Pero esto no se juzga, ya hay instalado un justificativo de tinte moral: “Se trata de profesionales que ganan fortunas”. Esto es otra mierda de la maquinaria que explota al deporte. Se trata de pibes, una minoría cuyos
suculentos salarios sólo chocan con la realidad (¿cómo se enfrentan a esos nuevos códigos de la riqueza?), lo que sumado a la función de “carteles publicitarios con pies”, termina de ponerles los grilletes en el Mercado del fútbol que los obliga a jugar en calendarios casi eternos con dos o hasta tres partidos por semana, a temperaturas extremas, lo que los lleva a sobrecargas físicas y emocionales que terminan, en el peor de los casos, en una muerte súbita.
En nuestro medio los pibes de las inferiores, en su mayoría entrenan todos los días, incluidas varias horas en un gimnasio.
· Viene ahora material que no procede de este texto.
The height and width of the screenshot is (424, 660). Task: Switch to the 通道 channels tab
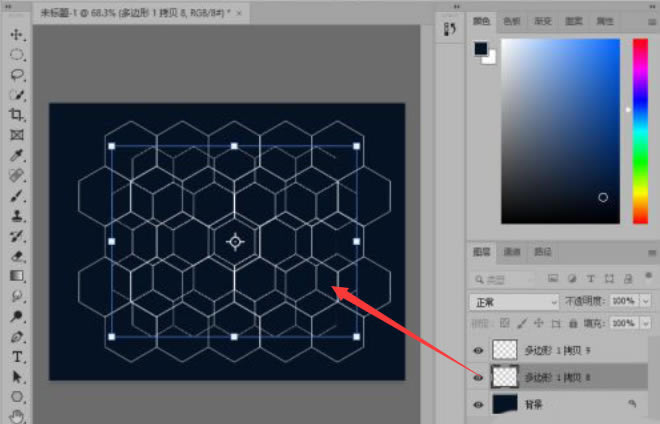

Corren y corren, y a la pelota le pegan y le pegan. La relación con ésta ha cambiado, ya no se busca el juego sino el dominio. En el vóleibol o el básquetbol, en nuestros clubes consumen esteroides y anabólicos. Bajo un buen justificativo la idea es transformar el cuerpo a la altura y anchura de las necesidades.
Pero volvamos a las ciencias aplicadas al deporte. La medicina ocupa un lugar trascendental. El deportista de elite pasa mucho tiempo en el médico tanto por lesiones, molestias, masajes, aplicaciones, operaciones
–una floreciente y rentable industria– y rehabilitaciones, o buscando una receta o una dieta o con psicólogos especializados en el rendimiento, el triunfalismo y la manipulación de estímulos o con preparadores físicos genios de la rutinización para el aprovechamiento de la fuerza y la velocidad.
El deportista de elite se retira atrofiado, envejecido y farmacodependiente, muy lejos del ideal del cuerpo sano y formado por especialistas que sólo procuraron de la mente de éstos sólo las funciones motoras. A éstos se suman los encargados del mercadeo quienes deciden, según la cotización en los mercados, cuándo se debe y a cuánto exportar la carne de deportista. Vale preguntarse si la vida de un deportista vale más que el fútbol (o cualquier otro deporte). De todas formas está en claro que lo único que vale es ganar y para eso hay que ser más atlético y dejar de lado la creatividad del juego donde la cabeza se tomaba un pequeño respiro de libertad.